Belfast Telegraph

Republic have a big future, says King

By Damian Spellman

Noel King has told the Republic of Ireland's next manager he can look forward to a bright footballing future for the nation.

Under-21s coach King, who was asked to take charge of the senior team for the final two World Cup qualifiers against Germany and Kazakhstan following Giovanni Trapattoni's departure, is confident the current squad has what it will take to make a fist of the Euro 2016 campaign.

In addition, he believes there are younger players emerging from the ranks who will enable the Republic to punch above their weight as they have done so often in the past.

King, whose side lost 3-0 in Cologne on Friday evening, said: "If whoever comes in wants to play in a European way, they will have seen that in Cologne. They will have seen that, that's European football.

"Going forward on the counter was terrific; back to defending was terrific; working together and being compact as a unit was terrific.

"Did we have enough of the ball? Obviously not. Would you have it against Spain? Would you have it against Brazil? No.

"If we can better at doing what we are doing, well that's the forward way.

"But then a man comes in and he may decide to play a differently. That would be his prerogative."

Martin O'Neill, Mick McCarthy and Roy Keane continue to be linked with the vacancy, but whether it is one of that trio or someone else who takes over, King, who has effectively been told he will not be considered for the role on a permanent basis, is convinced there is cause for optimism.

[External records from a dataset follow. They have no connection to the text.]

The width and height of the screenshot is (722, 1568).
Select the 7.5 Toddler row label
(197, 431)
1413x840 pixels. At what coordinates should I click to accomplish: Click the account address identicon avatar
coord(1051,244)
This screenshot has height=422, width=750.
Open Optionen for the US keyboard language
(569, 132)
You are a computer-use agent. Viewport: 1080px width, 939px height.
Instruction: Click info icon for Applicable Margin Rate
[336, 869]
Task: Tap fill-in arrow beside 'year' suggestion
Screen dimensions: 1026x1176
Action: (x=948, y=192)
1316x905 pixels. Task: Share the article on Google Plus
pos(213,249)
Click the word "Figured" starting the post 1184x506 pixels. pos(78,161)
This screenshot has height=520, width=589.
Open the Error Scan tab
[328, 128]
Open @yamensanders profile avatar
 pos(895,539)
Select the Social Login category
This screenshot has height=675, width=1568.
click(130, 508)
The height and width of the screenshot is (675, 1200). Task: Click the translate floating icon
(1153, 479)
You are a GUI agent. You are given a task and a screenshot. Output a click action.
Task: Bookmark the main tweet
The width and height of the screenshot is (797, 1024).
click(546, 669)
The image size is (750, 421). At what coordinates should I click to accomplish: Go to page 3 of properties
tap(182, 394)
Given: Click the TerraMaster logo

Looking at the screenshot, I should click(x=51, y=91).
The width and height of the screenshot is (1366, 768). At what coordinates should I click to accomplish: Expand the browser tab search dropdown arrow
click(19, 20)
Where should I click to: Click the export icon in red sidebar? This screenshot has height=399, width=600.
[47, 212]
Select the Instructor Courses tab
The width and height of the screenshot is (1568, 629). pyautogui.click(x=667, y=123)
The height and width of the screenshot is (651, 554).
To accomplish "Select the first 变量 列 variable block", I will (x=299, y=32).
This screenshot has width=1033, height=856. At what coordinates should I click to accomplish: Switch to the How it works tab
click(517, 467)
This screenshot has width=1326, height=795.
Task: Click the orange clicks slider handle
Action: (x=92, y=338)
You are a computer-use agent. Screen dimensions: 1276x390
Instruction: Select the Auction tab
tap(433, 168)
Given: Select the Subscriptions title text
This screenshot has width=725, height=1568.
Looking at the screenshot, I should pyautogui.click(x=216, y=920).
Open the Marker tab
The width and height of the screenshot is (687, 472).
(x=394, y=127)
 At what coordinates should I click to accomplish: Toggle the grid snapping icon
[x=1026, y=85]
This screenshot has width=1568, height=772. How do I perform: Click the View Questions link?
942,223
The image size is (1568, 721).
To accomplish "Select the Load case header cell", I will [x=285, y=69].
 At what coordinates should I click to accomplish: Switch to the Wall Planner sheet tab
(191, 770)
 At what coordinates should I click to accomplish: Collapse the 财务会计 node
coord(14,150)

Trapattoni repeatedly bemoaned his lack of world-class players, but never failed to be impressed by the passion and the work ethic of the men at his disposal, and King is hopeful that reinforcements will be available for the new manager.

Asked if there is talent waiting to emerge, he said: "There are certainly players in the Under-21s and lower who are going to be full international players, there's no question about that. They are on the way, champing at the bit –maybe one or two that I might have brought into this group in a different circumstance.

"But definitely. We are Ireland, we have a football population of 500,000, they say, we also have a few people we can get in with mothers and fathers who have been born outside the country, which is no problem.

"We are not the biggest power, but we have to devise a way to try to live with those powers and win the matches, as is traditional.

"Kazakhstan and Ireland, we are not that dissimilar, so we have to make sure that when we play these teams, we have a plan that can get us success there as well."